__Trecho do texto__.
As ações das empresas de luxo tinham tudo para estar subindo sem parar: a economia global está crescendo e a Bolsa, atingindo recordes históricos — fazendo os ricos cada vez mais ricos.
Mas o setor está indo na direção contrária.
O ETF The Roundhill S&P Global Luxury — que reúne as principais companhias de luxo do mundo, incluindo a LVMH, Kering e Moncler — cai 8,1% desde janeiro, em comparação a uma alta de mais de 20% do S&P 500.
A retração é reflexo de uma desaceleração das vendas e da preocupação crescente dos analistas de que a situação não se reverterá tão cedo, segundo a Barron’s.
A revista — uma das principais publicações americanas focadas na Bolsa — nota que parte do problema tem a ver com a China, que chegou a responder por quase um terço do consumo de artigos de luxo nos últimos anos e hoje enfrenta uma crise econômica que tem deixado seus consumidores mais retraídos.

__Tarefa__. Devolva, sem nenhuma alteração, o trecho do texto sobre as ações de luxo que vai de "As ações das" até "vez mais ricos.".

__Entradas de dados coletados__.
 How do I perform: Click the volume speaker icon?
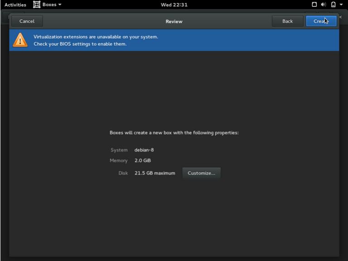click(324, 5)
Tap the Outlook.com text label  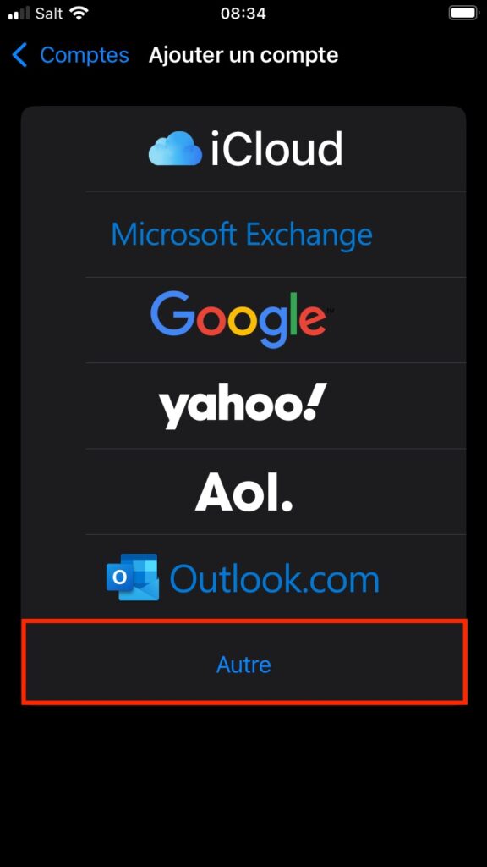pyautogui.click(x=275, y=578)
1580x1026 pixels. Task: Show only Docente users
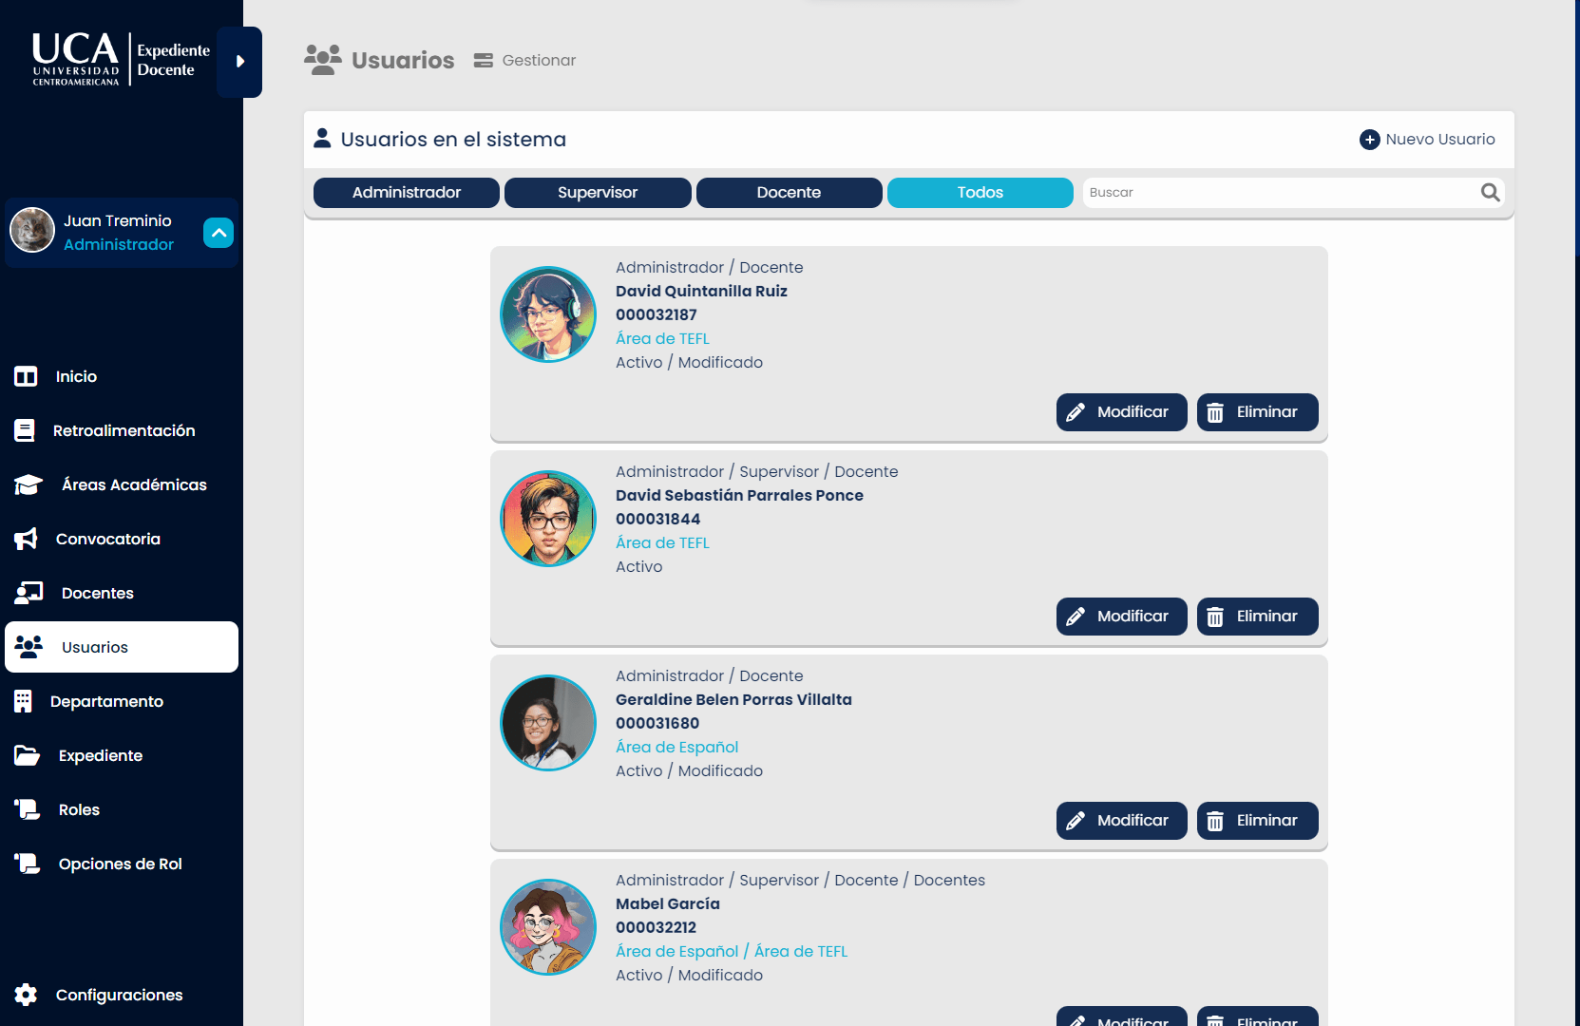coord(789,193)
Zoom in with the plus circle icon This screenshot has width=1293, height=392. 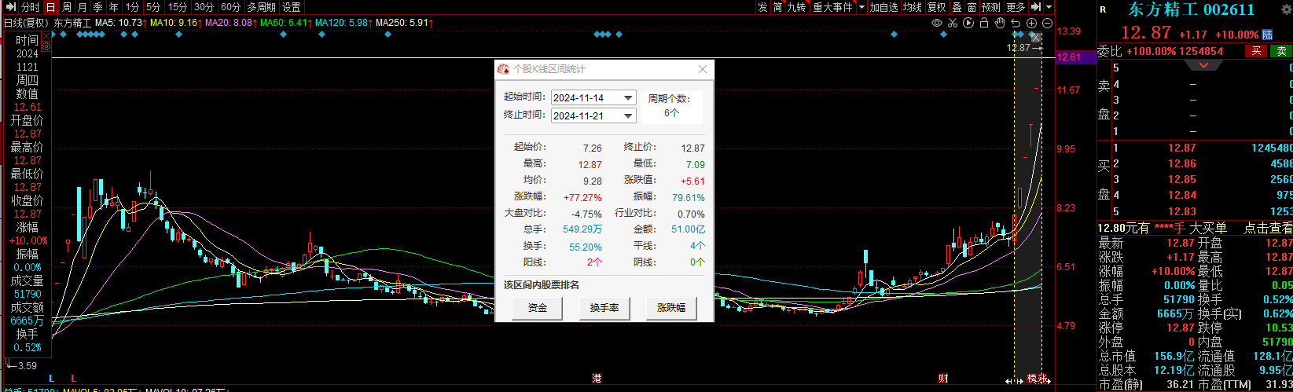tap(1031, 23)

__Resultado do exercício__.
As ações das empresas de luxo tinham tudo para estar subindo sem parar: a economia global está crescendo e a Bolsa, atingindo recordes históricos — fazendo os ricos cada vez mais ricos.